***** Source material *****

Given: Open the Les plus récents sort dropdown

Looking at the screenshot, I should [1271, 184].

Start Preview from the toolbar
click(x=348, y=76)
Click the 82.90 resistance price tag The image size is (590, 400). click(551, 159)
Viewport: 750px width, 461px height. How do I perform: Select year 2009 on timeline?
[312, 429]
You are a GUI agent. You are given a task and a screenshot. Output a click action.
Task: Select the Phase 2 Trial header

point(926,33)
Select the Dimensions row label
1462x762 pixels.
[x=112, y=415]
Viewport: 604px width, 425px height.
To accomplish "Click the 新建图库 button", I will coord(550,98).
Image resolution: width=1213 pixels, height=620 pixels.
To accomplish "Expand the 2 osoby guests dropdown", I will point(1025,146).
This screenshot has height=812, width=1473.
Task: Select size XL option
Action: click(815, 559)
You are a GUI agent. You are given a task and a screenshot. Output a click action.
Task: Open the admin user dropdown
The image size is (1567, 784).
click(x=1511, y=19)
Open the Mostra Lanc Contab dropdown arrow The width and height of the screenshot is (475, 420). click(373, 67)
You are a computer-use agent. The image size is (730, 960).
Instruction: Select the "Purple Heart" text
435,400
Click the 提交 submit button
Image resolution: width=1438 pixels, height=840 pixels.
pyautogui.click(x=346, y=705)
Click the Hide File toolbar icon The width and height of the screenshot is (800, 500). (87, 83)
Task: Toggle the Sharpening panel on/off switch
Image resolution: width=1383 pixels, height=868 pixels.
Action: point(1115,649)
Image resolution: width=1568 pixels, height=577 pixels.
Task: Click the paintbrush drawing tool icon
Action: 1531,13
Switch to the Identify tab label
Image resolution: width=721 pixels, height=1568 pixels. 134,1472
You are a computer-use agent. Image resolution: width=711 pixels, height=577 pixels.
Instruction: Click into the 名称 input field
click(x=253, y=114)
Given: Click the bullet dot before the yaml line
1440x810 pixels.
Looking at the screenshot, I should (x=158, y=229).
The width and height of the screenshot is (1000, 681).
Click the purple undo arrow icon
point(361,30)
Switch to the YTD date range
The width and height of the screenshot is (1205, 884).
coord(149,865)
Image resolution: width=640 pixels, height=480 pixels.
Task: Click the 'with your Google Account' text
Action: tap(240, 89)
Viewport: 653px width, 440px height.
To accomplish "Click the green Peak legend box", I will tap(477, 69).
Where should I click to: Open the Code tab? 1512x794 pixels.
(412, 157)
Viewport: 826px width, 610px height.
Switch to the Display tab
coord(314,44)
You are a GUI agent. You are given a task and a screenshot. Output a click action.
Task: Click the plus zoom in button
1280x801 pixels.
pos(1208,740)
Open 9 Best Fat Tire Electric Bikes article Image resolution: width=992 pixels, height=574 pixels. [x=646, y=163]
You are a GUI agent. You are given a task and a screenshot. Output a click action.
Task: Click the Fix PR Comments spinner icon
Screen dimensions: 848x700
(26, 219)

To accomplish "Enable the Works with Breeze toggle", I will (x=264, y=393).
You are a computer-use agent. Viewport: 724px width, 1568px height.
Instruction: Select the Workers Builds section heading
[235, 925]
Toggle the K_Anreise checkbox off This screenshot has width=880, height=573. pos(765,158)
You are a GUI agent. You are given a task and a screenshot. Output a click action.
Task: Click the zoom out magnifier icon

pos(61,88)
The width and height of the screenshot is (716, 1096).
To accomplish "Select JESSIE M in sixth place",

*****

*What is expected*
Your task is to restate, word for word, only those lines above that fall between the line holding "Task: Open the admin user dropdown" and the line holding "The width and height of the screenshot is (1000, 681).", inclusive.

*Output of the task*
Task: Open the admin user dropdown
The image size is (1567, 784).
click(x=1511, y=19)
Open the Mostra Lanc Contab dropdown arrow The width and height of the screenshot is (475, 420). click(373, 67)
You are a computer-use agent. The image size is (730, 960).
Instruction: Select the "Purple Heart" text
435,400
Click the 提交 submit button
Image resolution: width=1438 pixels, height=840 pixels.
pyautogui.click(x=346, y=705)
Click the Hide File toolbar icon The width and height of the screenshot is (800, 500). (87, 83)
Task: Toggle the Sharpening panel on/off switch
Image resolution: width=1383 pixels, height=868 pixels.
Action: point(1115,649)
Image resolution: width=1568 pixels, height=577 pixels.
Task: Click the paintbrush drawing tool icon
Action: 1531,13
Switch to the Identify tab label
Image resolution: width=721 pixels, height=1568 pixels. 134,1472
You are a computer-use agent. Image resolution: width=711 pixels, height=577 pixels.
Instruction: Click into the 名称 input field
click(x=253, y=114)
Given: Click the bullet dot before the yaml line
1440x810 pixels.
Looking at the screenshot, I should (x=158, y=229).
The width and height of the screenshot is (1000, 681).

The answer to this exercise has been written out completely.